La primera vez que me encontré con un rayo de luna, como lo entendió el insigne poeta, fue saliendo del colegio donde ya lo hallé mirándome con esa cara de pavor más que de corsario con que siempre me han mirado los asediadores impotentes.
Los primeros subsiguientes días a aquel momento, disimuló torpemente los encuentros, pretendiéndolos casuales, espontáneos, indeliberados, hasta que comprendió por fin que, aún cuando infantes, las mujeres tenemos un don especial para detectar a nuestros pretendientes y si bien al principio lo había confundido con un padre, sus miradas habían acabado por desenmascarlo.
Desde entonces, se posicionaría a una distancia prudencial, custodiando beata y cumplidoramente mis viajes de vuelta a casa y no variando ni un ápice su devoción distante salvo, si acaso, el acercamiento gradual, casi imperceptible, que perpetraba ladinamente según mis amigas iban deteniéndose en sus casas.
Un día, supongo que resuelto a acabar con la pesadilla de la incertidumbre, dio en acercarse a mí, buscar un encuentro, decirme unas palabras, soñar con conseguir algo más pero porque seguramente el pobre no sabría que por toda respuesta, esbozaría una sonrisa cortés, un educado no, un sobrio adiós, finalmente una mirada coqueta que tendría la cruel intención de exigir una renovación del cortejo.

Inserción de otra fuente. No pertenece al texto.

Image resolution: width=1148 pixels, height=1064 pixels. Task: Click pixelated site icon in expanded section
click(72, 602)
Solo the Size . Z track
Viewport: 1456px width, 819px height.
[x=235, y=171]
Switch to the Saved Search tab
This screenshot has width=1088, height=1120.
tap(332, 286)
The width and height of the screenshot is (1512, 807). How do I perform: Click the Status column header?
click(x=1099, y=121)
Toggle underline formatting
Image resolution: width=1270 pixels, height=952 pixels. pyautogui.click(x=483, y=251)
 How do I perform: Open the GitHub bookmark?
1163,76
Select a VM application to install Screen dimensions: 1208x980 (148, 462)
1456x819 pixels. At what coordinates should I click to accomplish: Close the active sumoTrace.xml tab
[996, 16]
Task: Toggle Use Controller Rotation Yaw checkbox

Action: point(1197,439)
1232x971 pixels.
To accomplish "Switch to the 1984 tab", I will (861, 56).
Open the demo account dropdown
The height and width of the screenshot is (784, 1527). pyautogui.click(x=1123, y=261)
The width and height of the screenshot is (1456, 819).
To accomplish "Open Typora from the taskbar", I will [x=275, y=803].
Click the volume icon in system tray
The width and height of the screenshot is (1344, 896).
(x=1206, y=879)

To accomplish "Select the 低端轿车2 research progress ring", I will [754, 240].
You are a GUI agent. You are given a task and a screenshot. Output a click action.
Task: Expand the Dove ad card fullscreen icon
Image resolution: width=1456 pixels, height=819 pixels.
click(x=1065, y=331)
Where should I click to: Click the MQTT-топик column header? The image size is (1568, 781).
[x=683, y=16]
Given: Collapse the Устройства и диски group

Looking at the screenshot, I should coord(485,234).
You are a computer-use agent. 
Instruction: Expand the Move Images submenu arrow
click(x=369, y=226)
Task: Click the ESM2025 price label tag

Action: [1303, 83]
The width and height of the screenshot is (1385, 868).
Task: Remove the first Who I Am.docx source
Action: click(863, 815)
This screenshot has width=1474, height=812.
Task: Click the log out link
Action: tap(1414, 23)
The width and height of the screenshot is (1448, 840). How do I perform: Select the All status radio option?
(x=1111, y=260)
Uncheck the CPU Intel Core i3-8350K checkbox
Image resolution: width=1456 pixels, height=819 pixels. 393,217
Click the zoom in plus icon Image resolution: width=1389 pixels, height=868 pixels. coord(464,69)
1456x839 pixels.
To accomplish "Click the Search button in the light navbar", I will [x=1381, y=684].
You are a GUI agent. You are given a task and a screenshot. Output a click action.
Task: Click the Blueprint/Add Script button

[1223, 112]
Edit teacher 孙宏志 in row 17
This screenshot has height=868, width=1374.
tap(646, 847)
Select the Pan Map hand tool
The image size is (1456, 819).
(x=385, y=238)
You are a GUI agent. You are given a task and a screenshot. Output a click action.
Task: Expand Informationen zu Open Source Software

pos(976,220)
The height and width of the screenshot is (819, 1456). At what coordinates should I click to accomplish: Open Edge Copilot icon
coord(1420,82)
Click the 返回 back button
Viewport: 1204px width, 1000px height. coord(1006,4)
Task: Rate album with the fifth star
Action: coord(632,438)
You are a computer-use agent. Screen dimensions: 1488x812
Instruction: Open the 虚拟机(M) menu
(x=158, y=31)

No obstante, cuando se me acercó el señor, descubrí con terror que resultaba ser más extraño de lo que había querido admitir (no pensemos que aunque pequeña no entendía lo inapropiado de ciertos emparejamientos) ya que por toda pregunta, sólo hubo un balbuceo casi inaudible del que creí entender se indagaba si me llamaba Julia, Julita, o algo así, algo de si era Julia, creo, ¡pero cómo iba ser!, ¿verdad?, me decía, yo era otra, tenía que ser otra, sí, no podía ser y sí, bueno, efectivamente, no era ninguna Julia, no me llamaba Julia, le corregí, luego le dije mi nombre y le dije que se había equivocado y se lo dije aún sonriendo, porque todavía pensaba que era parte del juego. Pero empecé ya a descreer que estuviéramos en uno de verás nada más ver su postrera reacción, nada más verle deshacerse, nada más viendo cómo sus rasgos se descorrían hacia abajo, sus ojos se abrían abismalmente, su rostro exangüe se le amortajaba y su silueta recogía las maneras cansadas de un espíritu errante mientras se daba la vuelta y caminaba calle abajo alejándose de mi.
Siempre me pareció extraña aquella historia, máxime si tenemos en cuenta que no volví a verle jamás. Fue ya crecida, -no muy tarde: triste es decirlo- cuando di en entender que aquella no había sido una historia de amor sino de fantasmas, una historia de fantasmas que mi infantil ego no me había dejado ver como tal y claro, qué fácil es reírse ahora, y cómo no hacerlo, de esa niñita pizpireta que fui, de esa princesita que se siente de repente deseadísima por alguien, amadísima por alguien, aún no conociéndola, aún no sabiendo quién era, cómo era, pero porque, ahhhh, pero porque realmente no es sino confundida con un fantasma, sí, porque realmente, fruto de un dolor demencial, aquel hombre la amalgamó en su memoria con un fantasma y sin embargo, y no puedo dejar de preguntármelo, cuántas más veces he sido, hemos sido, confundidos con un ideal, con un arquetipo, con una ficción, en suma, con otro fantasma; cuántas veces no fui, no fuimos, breve pero realmente, tal vez no otra hija muerta como en este caso, pero sí una madre sobreprotectora, una exnovia exiliada, una actriz prestigiosa, un pasatiempo más. Tal vez, aventuro, en todas en las que hemos sido queridos, porque tal vez, aventuro, el amor no sea más que eso: una historia de fantasmas.